Kim, J, Hoang, T, Kim, JM, Bu, SY, Choi, JH, Park, E, Lee, SM, Park, E, Min, JY, Lee, IS, et al
Nutrients. 2020;(10)
Abstract
Statins and omega-3 supplementation have shown potential benefits in preventing cardiovascular disease (CVD), but their comparative effects on mortality outcomes, in addition to primary and secondary prevention and mixed population, have not been investigated. This study aimed to examine the effect of statins and omega-3 supplementation and indirectly compare the effects of statin use and omega-3 fatty acids on all-cause mortality and CVD death. We included randomized controlled trials (RCTs) from meta-analyses published until December 2019. Pooled relative risks (RRs) and 95% confidence intervals (CIs) were calculated to indirectly compare the effect of statin use versus omega-3 supplementation in a frequentist network meta-analysis. In total, 55 RCTs were included in the final analysis. Compared with placebo, statins were significantly associated with a decreased the risk of all-cause mortality (RR = 0.90, 95% CI = 0.86-0.94) and CVD death (RR = 0.86, 95% CI = 0.80-0.92), while omega-3 supplementation showed a borderline effect on all-cause mortality (RR = 0.97, 95% CI = 0.94-1.01) but were significantly associated with a reduced risk of CVD death (RR = 0.92, 95% CI = 0.87-0.98) in the meta-analysis.

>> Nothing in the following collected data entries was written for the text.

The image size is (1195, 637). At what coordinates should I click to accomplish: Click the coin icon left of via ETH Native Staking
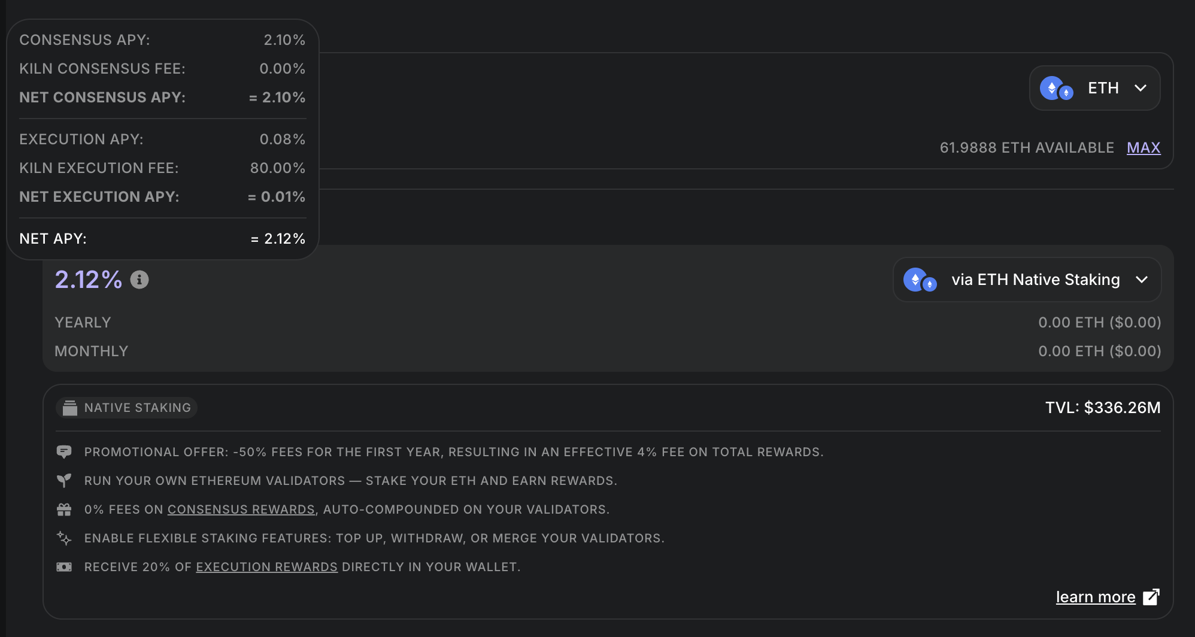point(920,280)
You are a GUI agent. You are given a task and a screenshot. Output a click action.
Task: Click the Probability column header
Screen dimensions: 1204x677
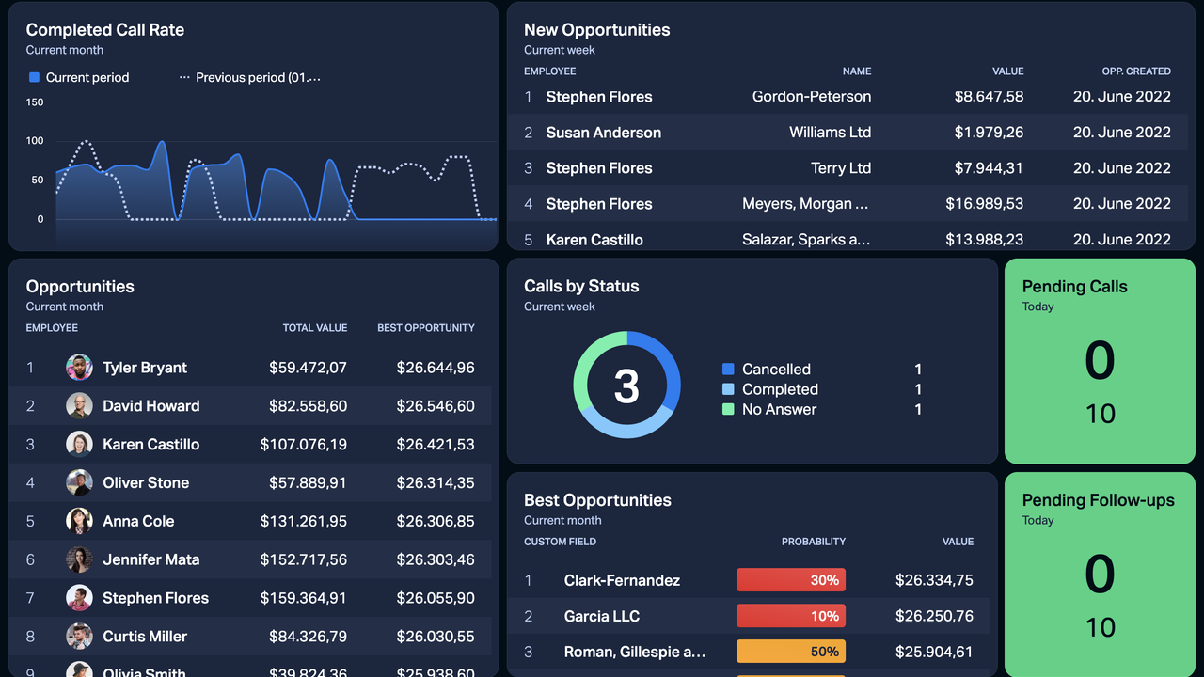coord(813,542)
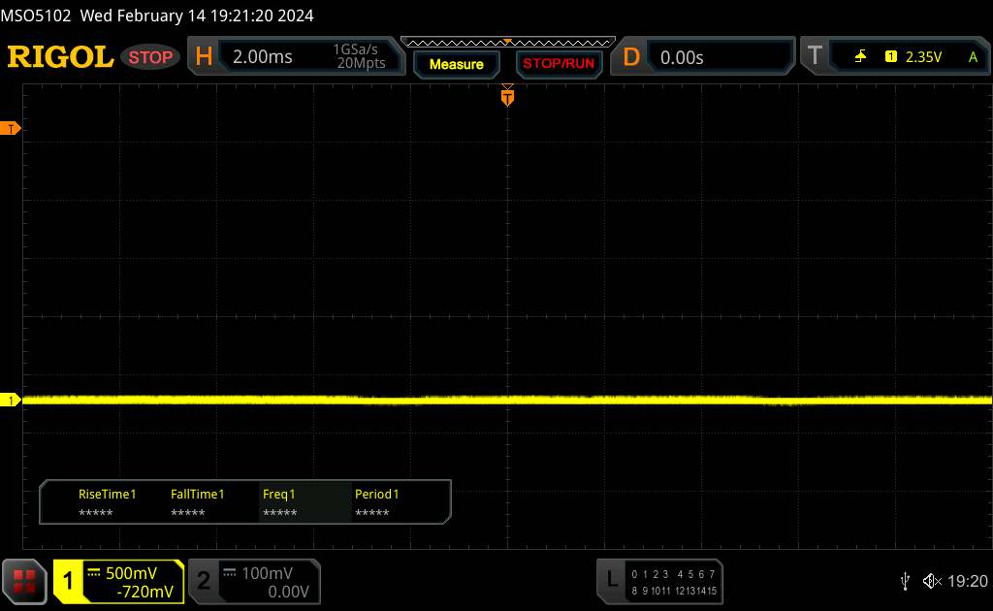Viewport: 993px width, 611px height.
Task: Enable channel 2 with its label
Action: click(204, 582)
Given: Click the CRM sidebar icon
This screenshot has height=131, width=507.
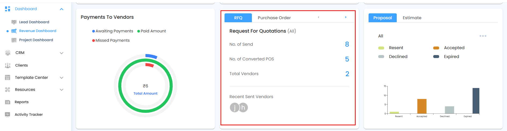Looking at the screenshot, I should [8, 53].
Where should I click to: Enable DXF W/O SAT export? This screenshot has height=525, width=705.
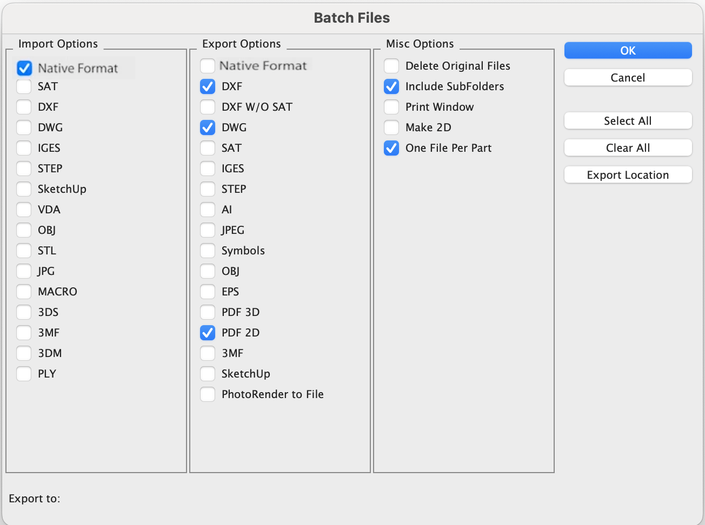pyautogui.click(x=208, y=107)
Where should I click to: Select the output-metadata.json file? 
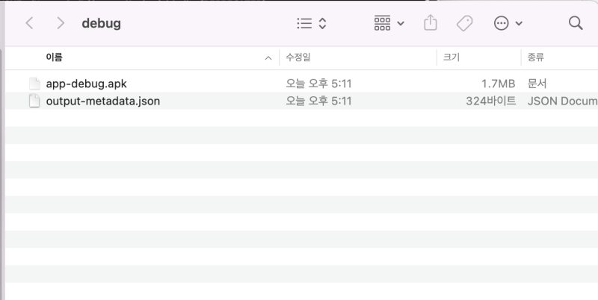tap(301, 101)
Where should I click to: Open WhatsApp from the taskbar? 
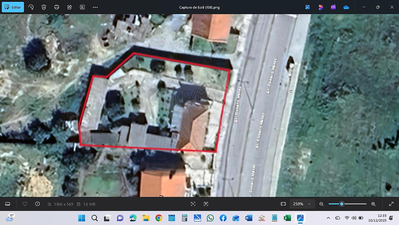pyautogui.click(x=210, y=218)

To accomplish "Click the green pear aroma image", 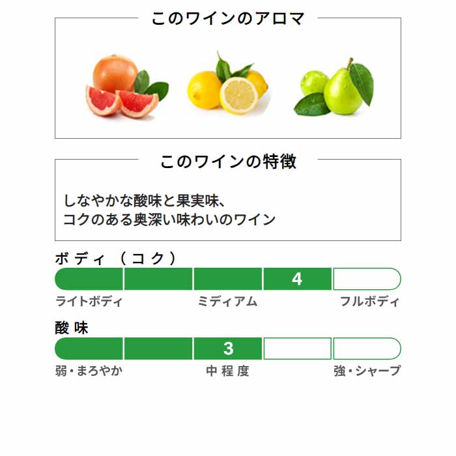I will 334,87.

The network meta-analysis found that all-cause mortality was significantly different between statin use and omega-3 supplementation for overall population (RR = 0.91, 95% CI = 0.85-0.98), but borderline for primary prevention and mixed population and nonsignificant for secondary prevention. Furthermore, there were borderline differences between statin use and omega-3 supplementation in CVD death in the total population (RR = 0.92, 95% CI = 0.82-1.04) and primary prevention (RR = 0.85, 95% CI = 0.68-1.05), but nonsignificant differences in secondary prevention (RR = 0.97, 95% CI = 0.66-1.43) and mixed population (RR = 0.92, 95% CI = 0.75-1.14). To summarize, statin use might be associated with a lower risk of all-cause mortality than omega-3 supplementation. Future direct comparisons between statin use and omega-3 supplementation are required to confirm the findings.